*To do*
Transcribe all of the entries, matching each one exactly.
(Input records begins)
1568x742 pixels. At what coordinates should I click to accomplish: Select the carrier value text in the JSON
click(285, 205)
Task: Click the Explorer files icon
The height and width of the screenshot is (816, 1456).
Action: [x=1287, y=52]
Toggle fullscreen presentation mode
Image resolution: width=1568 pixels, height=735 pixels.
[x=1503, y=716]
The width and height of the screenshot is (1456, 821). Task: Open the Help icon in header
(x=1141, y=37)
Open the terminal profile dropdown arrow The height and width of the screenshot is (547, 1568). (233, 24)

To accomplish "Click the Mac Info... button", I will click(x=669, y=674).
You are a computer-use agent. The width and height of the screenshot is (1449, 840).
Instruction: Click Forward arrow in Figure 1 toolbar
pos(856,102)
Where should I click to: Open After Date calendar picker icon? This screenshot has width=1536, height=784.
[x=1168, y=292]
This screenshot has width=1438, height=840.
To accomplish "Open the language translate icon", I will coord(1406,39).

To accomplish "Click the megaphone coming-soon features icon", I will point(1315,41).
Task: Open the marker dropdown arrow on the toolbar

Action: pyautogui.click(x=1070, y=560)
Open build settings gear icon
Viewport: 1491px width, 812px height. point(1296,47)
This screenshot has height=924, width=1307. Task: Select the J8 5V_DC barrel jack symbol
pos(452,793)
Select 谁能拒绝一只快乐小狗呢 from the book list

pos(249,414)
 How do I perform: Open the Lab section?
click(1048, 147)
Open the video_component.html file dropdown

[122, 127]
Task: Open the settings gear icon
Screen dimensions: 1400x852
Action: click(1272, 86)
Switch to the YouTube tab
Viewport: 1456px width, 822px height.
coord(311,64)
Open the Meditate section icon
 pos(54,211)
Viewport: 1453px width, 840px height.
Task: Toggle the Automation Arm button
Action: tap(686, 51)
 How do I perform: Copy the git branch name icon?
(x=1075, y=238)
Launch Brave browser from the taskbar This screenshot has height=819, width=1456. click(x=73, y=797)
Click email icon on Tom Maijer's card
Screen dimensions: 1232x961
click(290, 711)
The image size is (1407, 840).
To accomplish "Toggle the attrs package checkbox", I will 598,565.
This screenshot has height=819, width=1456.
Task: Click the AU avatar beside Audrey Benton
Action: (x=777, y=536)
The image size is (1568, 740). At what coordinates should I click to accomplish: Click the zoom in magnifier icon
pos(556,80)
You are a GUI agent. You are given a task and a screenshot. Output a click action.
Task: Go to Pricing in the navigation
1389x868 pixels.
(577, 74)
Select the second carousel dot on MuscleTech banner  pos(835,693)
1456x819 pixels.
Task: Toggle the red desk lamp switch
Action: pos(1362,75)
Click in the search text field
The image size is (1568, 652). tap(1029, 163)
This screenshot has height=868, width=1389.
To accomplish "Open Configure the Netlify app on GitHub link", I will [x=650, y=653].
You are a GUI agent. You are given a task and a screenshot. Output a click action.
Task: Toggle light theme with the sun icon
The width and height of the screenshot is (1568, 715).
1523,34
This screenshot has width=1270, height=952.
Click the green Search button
(Input records ends)
*Exercise output*
1568x742 pixels. At what coordinates should I click to accomplish: Select the carrier value text in the JSON
click(285, 205)
Task: Click the Explorer files icon
The height and width of the screenshot is (816, 1456).
Action: [x=1287, y=52]
Toggle fullscreen presentation mode
Image resolution: width=1568 pixels, height=735 pixels.
[x=1503, y=716]
The width and height of the screenshot is (1456, 821). Task: Open the Help icon in header
(x=1141, y=37)
Open the terminal profile dropdown arrow The height and width of the screenshot is (547, 1568). (233, 24)

To accomplish "Click the Mac Info... button", I will click(x=669, y=674).
You are a computer-use agent. The width and height of the screenshot is (1449, 840).
Instruction: Click Forward arrow in Figure 1 toolbar
pos(856,102)
Where should I click to: Open After Date calendar picker icon? This screenshot has width=1536, height=784.
[x=1168, y=292]
This screenshot has width=1438, height=840.
To accomplish "Open the language translate icon", I will coord(1406,39).

To accomplish "Click the megaphone coming-soon features icon", I will point(1315,41).
Task: Open the marker dropdown arrow on the toolbar

Action: pyautogui.click(x=1070, y=560)
Open build settings gear icon
Viewport: 1491px width, 812px height. point(1296,47)
This screenshot has height=924, width=1307. Task: Select the J8 5V_DC barrel jack symbol
pos(452,793)
Select 谁能拒绝一只快乐小狗呢 from the book list

pos(249,414)
 How do I perform: Open the Lab section?
click(1048, 147)
Open the video_component.html file dropdown

[122, 127]
Task: Open the settings gear icon
Screen dimensions: 1400x852
Action: click(1272, 86)
Switch to the YouTube tab
Viewport: 1456px width, 822px height.
coord(311,64)
Open the Meditate section icon
 pos(54,211)
Viewport: 1453px width, 840px height.
Task: Toggle the Automation Arm button
Action: tap(686, 51)
 How do I perform: Copy the git branch name icon?
(x=1075, y=238)
Launch Brave browser from the taskbar This screenshot has height=819, width=1456. click(x=73, y=797)
Click email icon on Tom Maijer's card
Screen dimensions: 1232x961
click(290, 711)
The image size is (1407, 840).
To accomplish "Toggle the attrs package checkbox", I will 598,565.
This screenshot has height=819, width=1456.
Task: Click the AU avatar beside Audrey Benton
Action: (x=777, y=536)
The image size is (1568, 740). At what coordinates should I click to accomplish: Click the zoom in magnifier icon
pos(556,80)
You are a GUI agent. You are given a task and a screenshot. Output a click action.
Task: Go to Pricing in the navigation
1389x868 pixels.
(577, 74)
Select the second carousel dot on MuscleTech banner  pos(835,693)
1456x819 pixels.
Task: Toggle the red desk lamp switch
Action: pos(1362,75)
Click in the search text field
The image size is (1568, 652). tap(1029, 163)
This screenshot has height=868, width=1389.
To accomplish "Open Configure the Netlify app on GitHub link", I will [x=650, y=653].
You are a GUI agent. You are given a task and a screenshot. Output a click action.
Task: Toggle light theme with the sun icon
The width and height of the screenshot is (1568, 715).
1523,34
This screenshot has width=1270, height=952.
Click the green Search button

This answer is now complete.